A entidade tem atuado fortemente em importantes pleitos de defesa comercial, visando maior proteção do mercado nacional de Nãotecidos e Tecidos Técnicos. Da mesma forma, trabalha pelo desenvolvimento da cadeia de valor e sua aproximação ao Governo Federal no âmbito da Nova Indústria Brasil, busca incrementar a inovação no setor de Têxteis Técnicos brasileiro. 

Ao mesmo tempo, a ABINT e seus Comitês realizam um trabalho árduo de divulgação da qualidade e dos benefícios dos Nãotecidos e Tecidos Técnicos nas diversas aplicações. No último ano, promoveram cursos de treinamento e capacitação (Curso ABINT Tecnologia dos Nãotecidos; Curso Brasileiro de Instalação de Geomembranas; Workshop “Qualidade de Geossintéticos Aplicados em Aterros Sanitários”); desenvolveram e revisaram material técnico visando eficiência e qualidade em aplicações (lançamento do Manual CTG ABINT Brasil para Compradores, lançamento de 10 novas cartilhas do Ciclo de Qualidade CTG ABINT; início da revisão do livro “Manual Brasileiro de Geossintéticos (MBG)” para lançamento da 3ª edição); trabalharam no âmbito de Normas Técnicas (revisão e publicação, por parte do CTH ABINT,  da ABNT NBR 14990-6 - Sistemas e materiais de embalagem para esterilização de produtos para saúde - Parte 6: Nãotecidos; participação ativa no desenvolvimento de normas, e em reunião do Instituto Chico Mendes de Conservação da Biodiversidade - ICMBio). 

Outra frente de atuação da ABINT e de seus Comitês é a aproximação de entidades parceiras em ações de interesse, tais como Abiplast, Abrafiltros, FIESP/CIESP, Senai, IGS Brasil, ABMS, AESabesp, SOBECC e outras, que participam dos desafios de fomentar o desenvolvimento socioeconômico do país. 

Em 2025, participaram do Comitê de Têxteis Técnicos da ABIT, grupo criado para fomento da produção e desenvolvimento desse setor no Brasil, com consequente aproximação com outras entidades e instituições de ensino. A ABINT também se tornou signatária da Liga de Descarbonização, iniciativa da ABIT. 

Em 2026, as ações de promoção da eficiência e qualidade dos Nãotecidos e Tecidos Técnicos continuam, mas a busca por competitividade vai além. Os nãotecidos e tecidos técnicos são componentes estratégicos tanto nos períodos de crise - quando não podem faltar - quanto em ciclos de crescimento, nos quais contribuem para a eficácia e a eficiência dos investimentos.
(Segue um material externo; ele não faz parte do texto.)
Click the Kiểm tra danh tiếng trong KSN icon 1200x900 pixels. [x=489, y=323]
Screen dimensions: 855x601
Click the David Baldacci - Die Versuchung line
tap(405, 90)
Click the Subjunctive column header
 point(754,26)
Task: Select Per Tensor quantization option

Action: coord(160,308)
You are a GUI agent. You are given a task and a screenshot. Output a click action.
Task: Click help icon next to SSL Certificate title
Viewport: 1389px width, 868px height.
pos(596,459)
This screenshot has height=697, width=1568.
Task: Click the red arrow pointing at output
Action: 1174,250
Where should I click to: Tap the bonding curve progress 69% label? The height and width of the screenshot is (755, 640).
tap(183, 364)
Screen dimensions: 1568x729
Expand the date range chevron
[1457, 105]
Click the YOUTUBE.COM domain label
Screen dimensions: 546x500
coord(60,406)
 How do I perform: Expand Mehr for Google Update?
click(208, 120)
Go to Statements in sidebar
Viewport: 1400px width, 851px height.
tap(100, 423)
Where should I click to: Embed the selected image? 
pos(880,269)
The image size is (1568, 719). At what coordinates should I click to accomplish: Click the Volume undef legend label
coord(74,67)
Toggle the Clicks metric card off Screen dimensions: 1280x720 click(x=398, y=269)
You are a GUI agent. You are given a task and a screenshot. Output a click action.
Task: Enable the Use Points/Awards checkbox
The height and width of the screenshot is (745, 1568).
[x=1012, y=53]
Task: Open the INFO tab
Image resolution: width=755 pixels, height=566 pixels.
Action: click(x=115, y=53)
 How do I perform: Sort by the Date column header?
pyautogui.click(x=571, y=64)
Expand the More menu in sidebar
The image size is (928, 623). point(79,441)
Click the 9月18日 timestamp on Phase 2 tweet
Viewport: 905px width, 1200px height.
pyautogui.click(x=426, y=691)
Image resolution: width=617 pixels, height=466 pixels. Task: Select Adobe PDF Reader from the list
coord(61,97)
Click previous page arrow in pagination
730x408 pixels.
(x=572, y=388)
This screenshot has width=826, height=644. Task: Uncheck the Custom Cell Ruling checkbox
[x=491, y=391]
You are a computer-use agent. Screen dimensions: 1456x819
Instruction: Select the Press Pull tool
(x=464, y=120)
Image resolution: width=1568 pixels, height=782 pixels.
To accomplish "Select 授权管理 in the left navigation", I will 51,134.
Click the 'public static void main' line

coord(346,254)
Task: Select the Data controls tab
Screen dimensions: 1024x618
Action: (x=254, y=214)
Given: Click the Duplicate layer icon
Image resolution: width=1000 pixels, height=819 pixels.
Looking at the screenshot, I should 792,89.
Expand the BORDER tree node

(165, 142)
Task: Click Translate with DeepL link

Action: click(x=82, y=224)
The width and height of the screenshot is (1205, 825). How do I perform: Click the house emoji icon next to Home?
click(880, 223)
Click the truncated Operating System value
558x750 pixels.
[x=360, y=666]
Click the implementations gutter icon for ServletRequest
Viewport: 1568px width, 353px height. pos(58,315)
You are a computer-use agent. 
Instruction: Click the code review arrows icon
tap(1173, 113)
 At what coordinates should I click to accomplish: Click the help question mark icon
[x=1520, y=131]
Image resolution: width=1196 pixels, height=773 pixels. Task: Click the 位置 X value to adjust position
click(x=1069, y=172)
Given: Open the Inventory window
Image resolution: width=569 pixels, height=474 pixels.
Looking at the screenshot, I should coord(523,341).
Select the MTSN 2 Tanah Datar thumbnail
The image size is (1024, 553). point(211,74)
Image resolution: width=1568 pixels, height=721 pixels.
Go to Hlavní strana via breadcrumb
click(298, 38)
É o caso dos geossintéticos, por exemplo, que reduzem os custos de manutenção e ampliam a vida útil das construções — benefícios essenciais em um momento em que o Brasil vive um dos maiores ciclos de mobilização de capital privado de sua história em infraestrutura. No setor de saneamento, leilões já movimentaram cerca de R$ 88,6 bilhões em investimentos programados até 2026. Em rodovias e ferrovias, o país deve registrar um recorde de leilões, com estimativa de aproximadamente R$ 161 bilhões alocados em 2025, incluindo mais de 8,4 mil quilômetros de trechos concedidos à iniciativa privada. No total, são previstos mais de R$ 250 bilhões em investimentos privados em concessões, privatizações e parcerias público-privadas, abrangendo saneamento, rodovias, ferrovias e portos, o que reforça o papel decisivo do direcionamento educacional, da normatização técnica e da produção de materiais de referência para assegurar a qualidade e a longevidade dessas obras. 

Este é apenas um exemplo, entre muitos, da importância de garantir a manutenção e a qualidade do abastecimento local de produtos tão fundamentais para a saúde, segurança e conveniência dos brasileiros. 

A competitividade da indústria local – de natureza altamente formalizada - pede pela modernização da sua base de ativos para que siga garantindo emprego e divisas ao país e isso reque que os olhares dos setores governamentais ligados à indústria e ao desenvolvimento estejam voltados a apoiar toda essa cadeia de valor.

*Mateus Mesquita Inacio é presidente da ABINT.